___ RECORD EXTRACTS ___

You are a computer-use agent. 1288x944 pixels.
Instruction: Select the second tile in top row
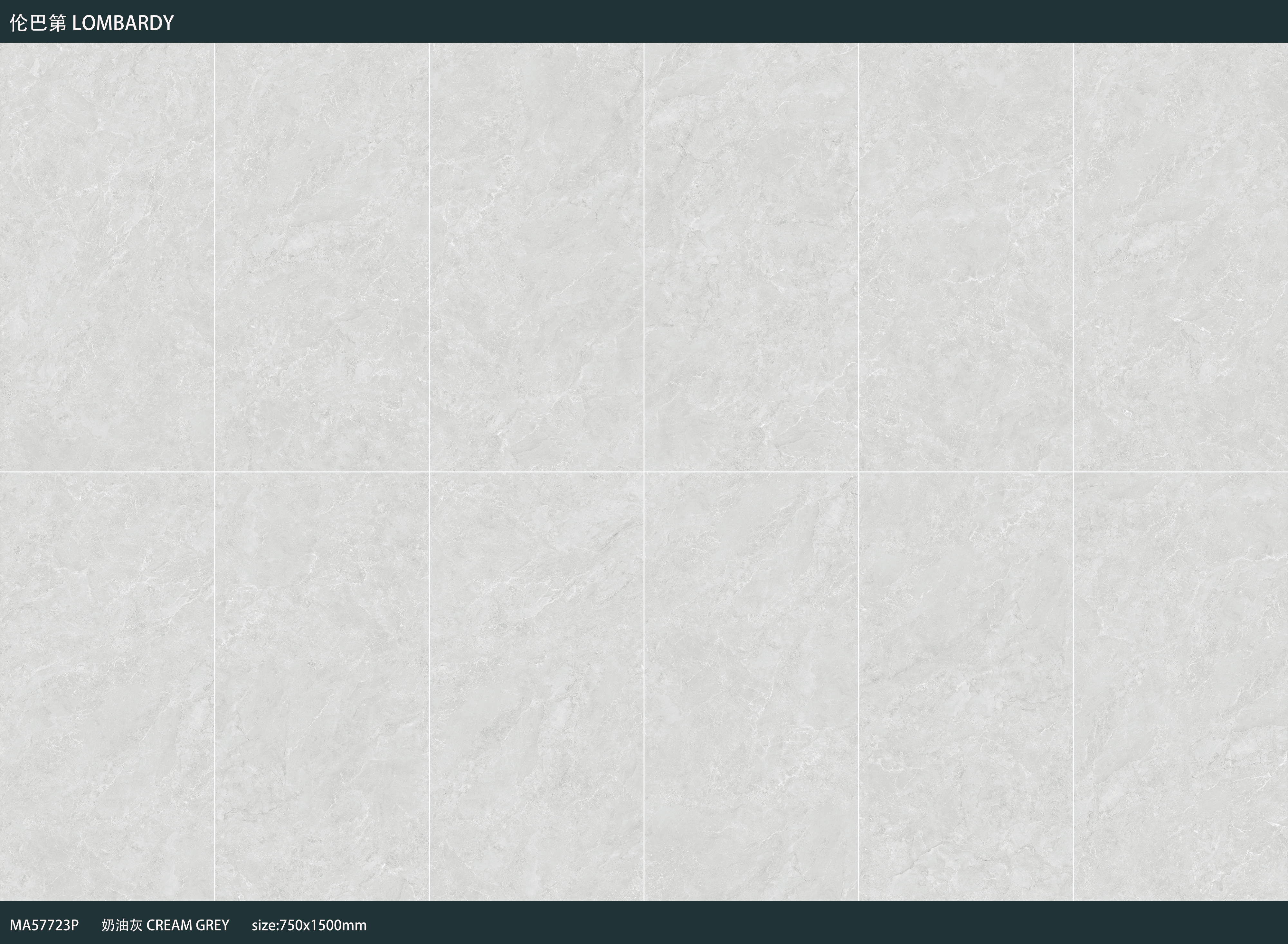(x=322, y=257)
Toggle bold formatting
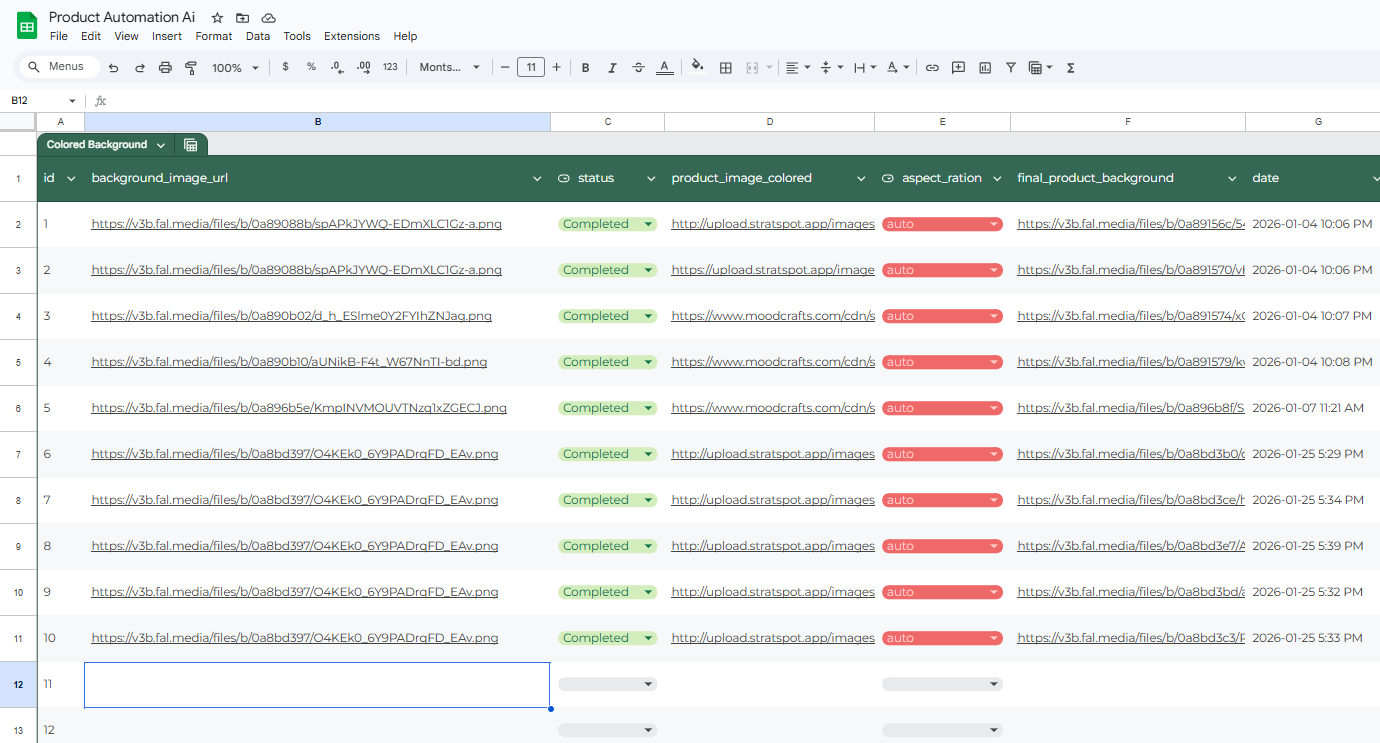1380x743 pixels. tap(586, 68)
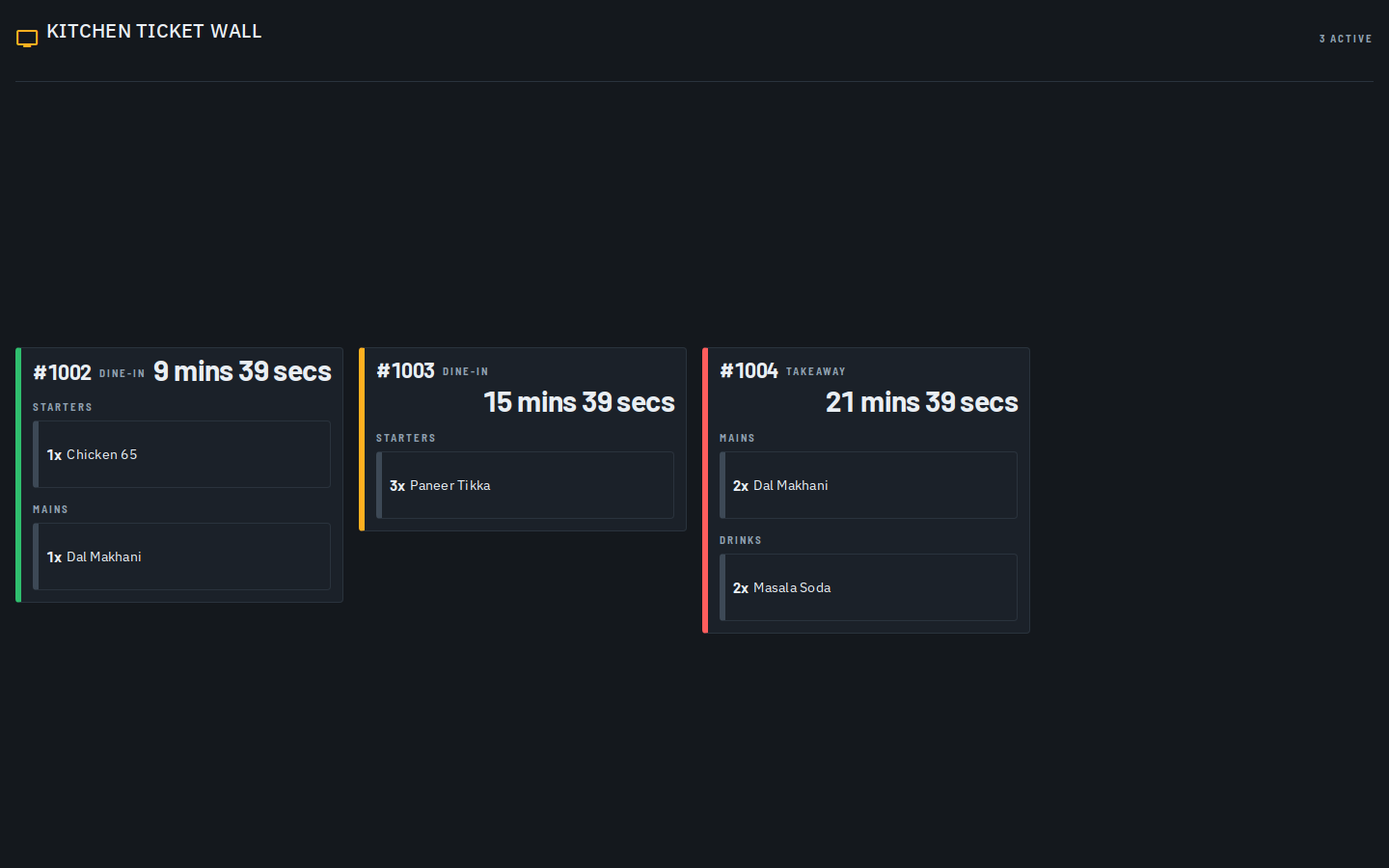The height and width of the screenshot is (868, 1389).
Task: Click the green status bar of ticket #1002
Action: coord(18,475)
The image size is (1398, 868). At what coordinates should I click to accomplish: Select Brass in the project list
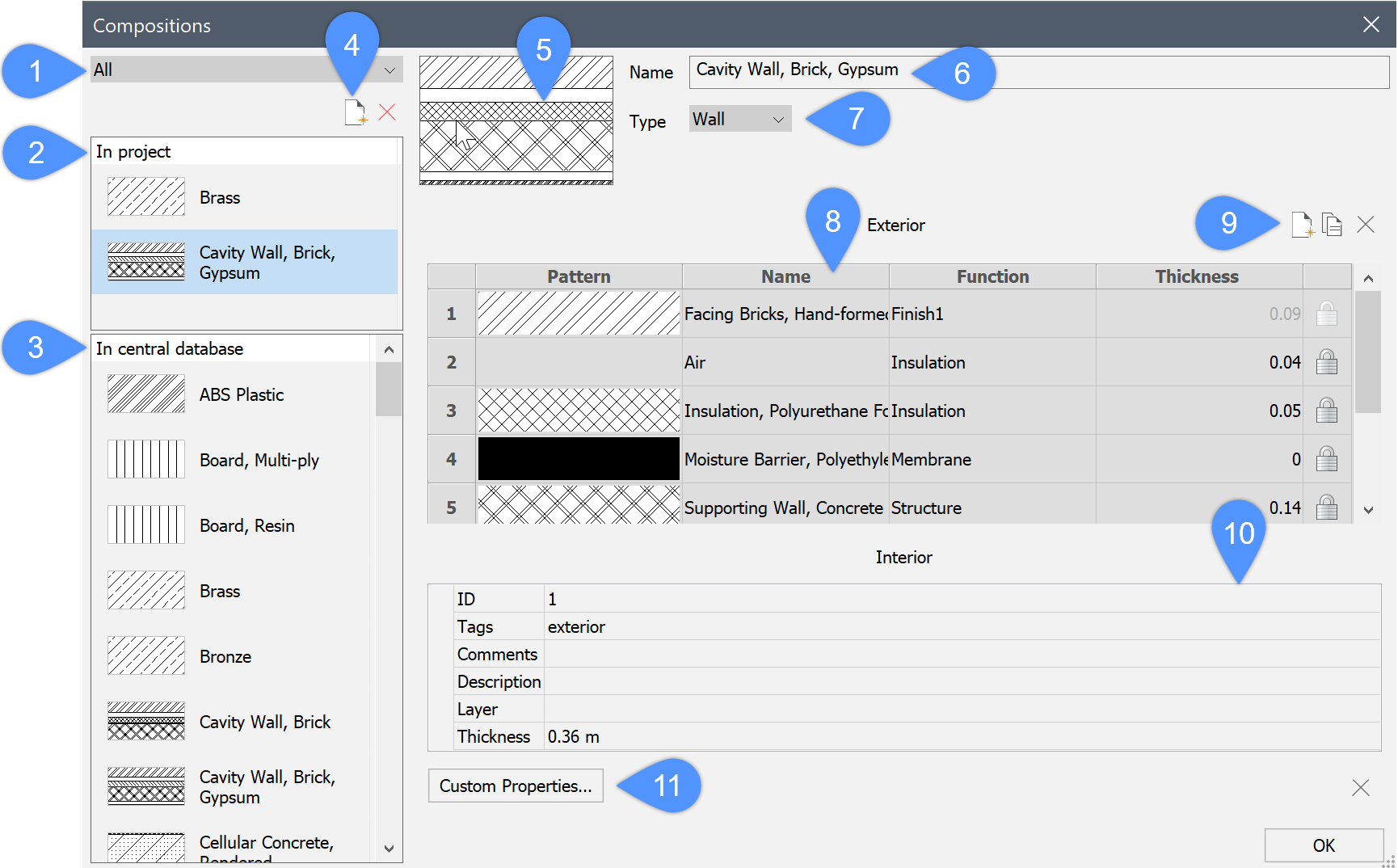click(x=220, y=198)
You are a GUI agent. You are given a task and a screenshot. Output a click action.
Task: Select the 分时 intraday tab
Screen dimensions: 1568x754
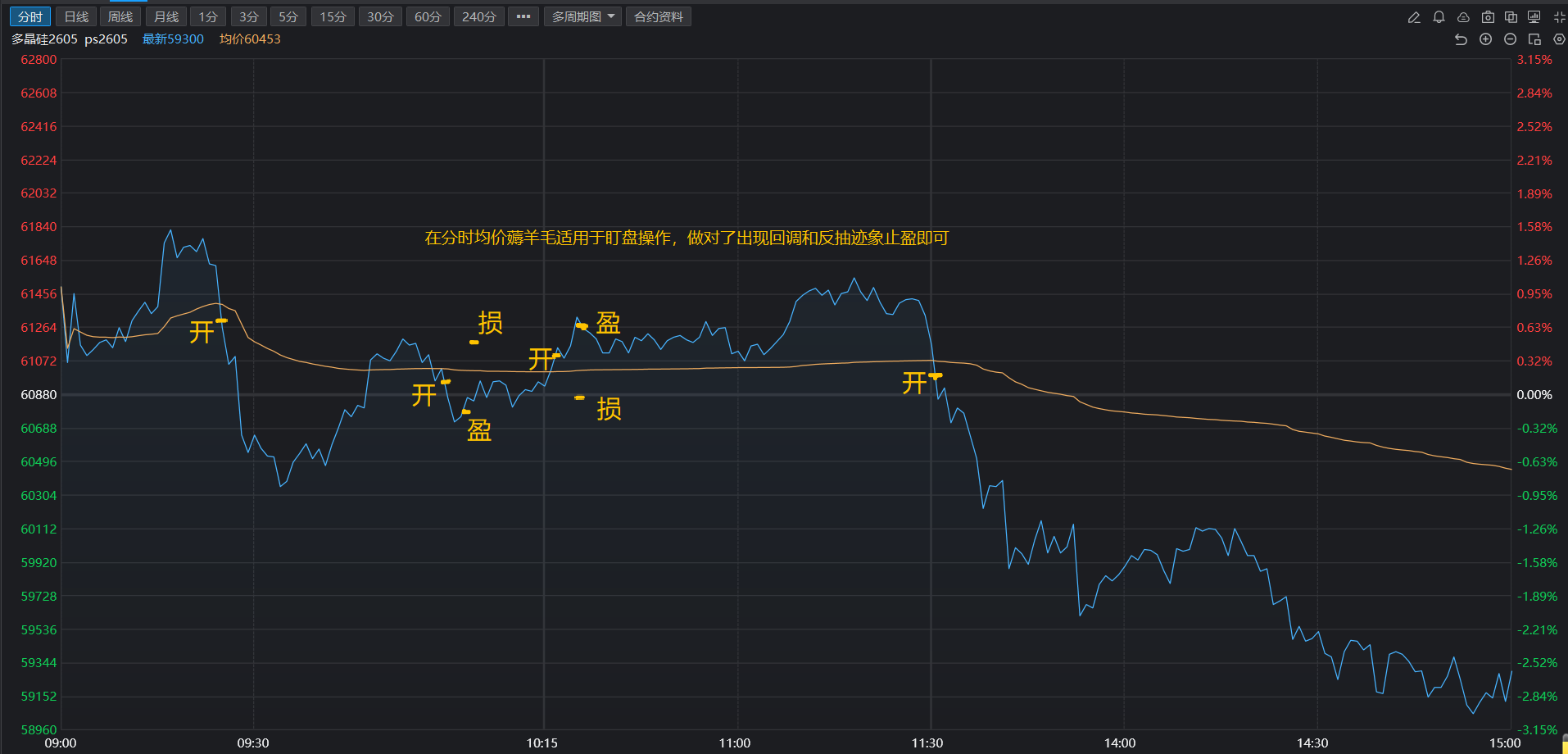coord(30,16)
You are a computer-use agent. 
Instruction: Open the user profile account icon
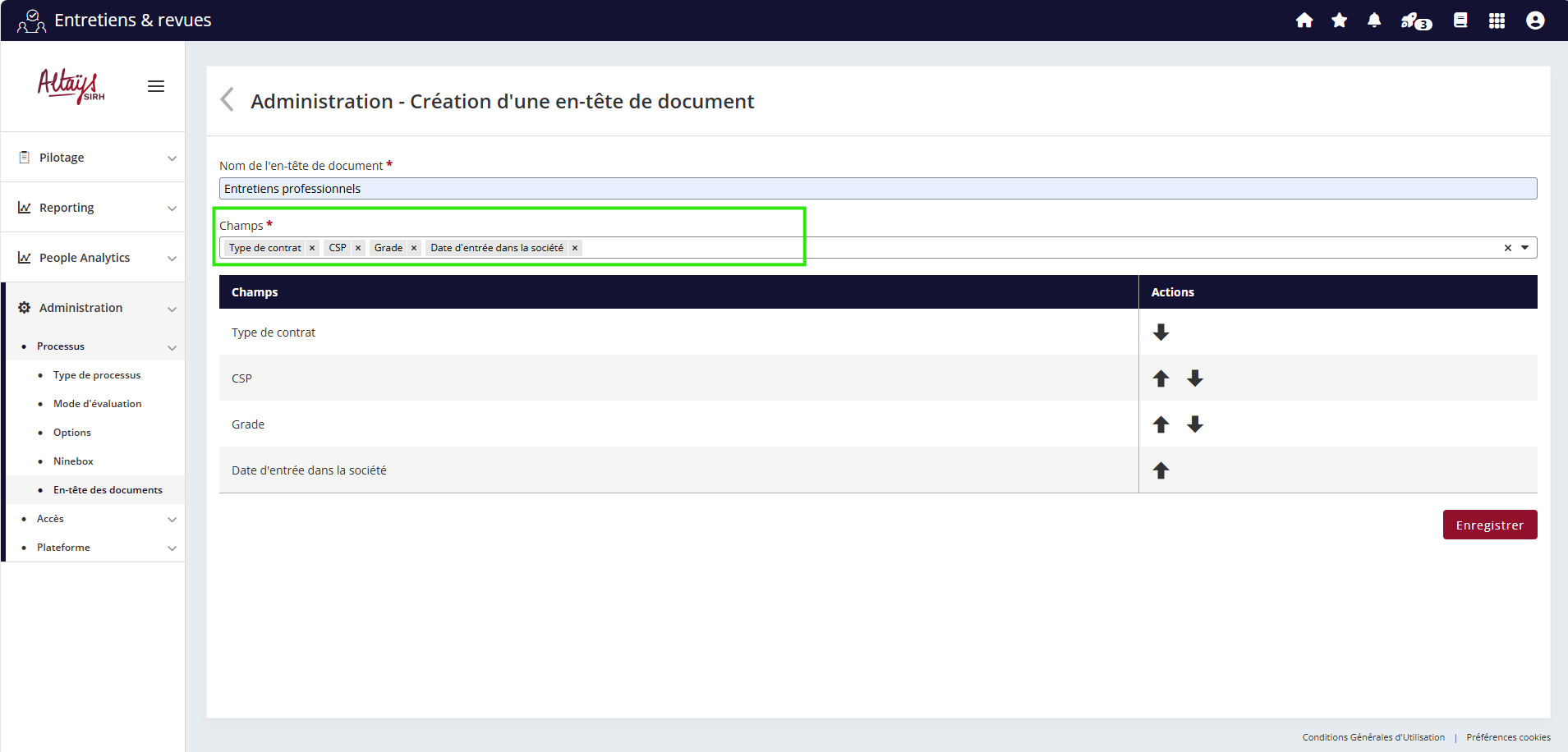click(1534, 21)
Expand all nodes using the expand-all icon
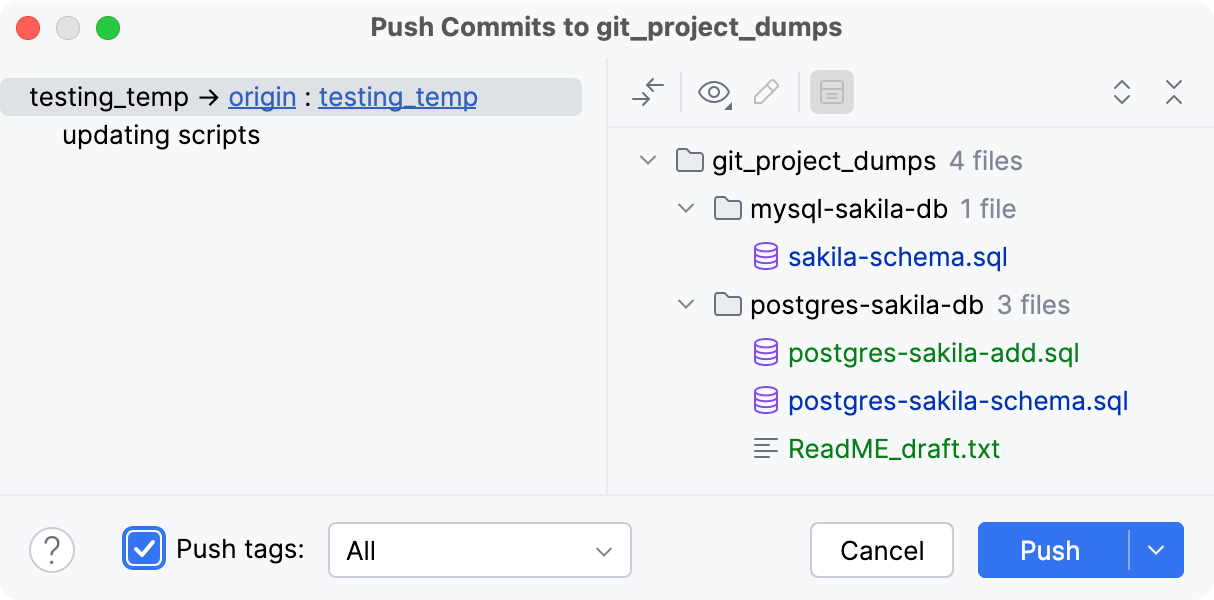Screen dimensions: 1214x600 (x=1122, y=92)
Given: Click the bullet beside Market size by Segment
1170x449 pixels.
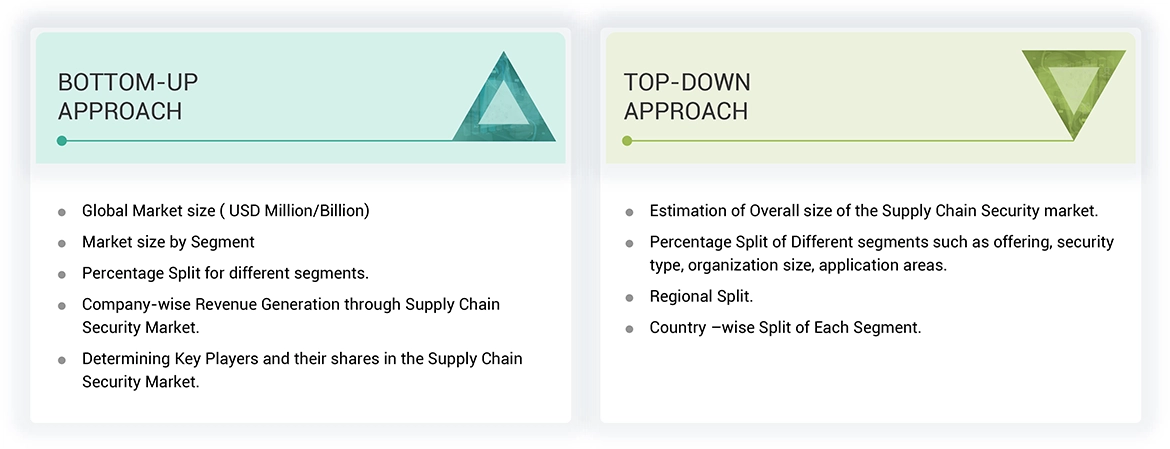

___

▶ **WORK REQUEST**: Only the number is wanted: how many lines in the entries above include the word "agent"?

▶ **RESULT FOR THIS TASK**: 3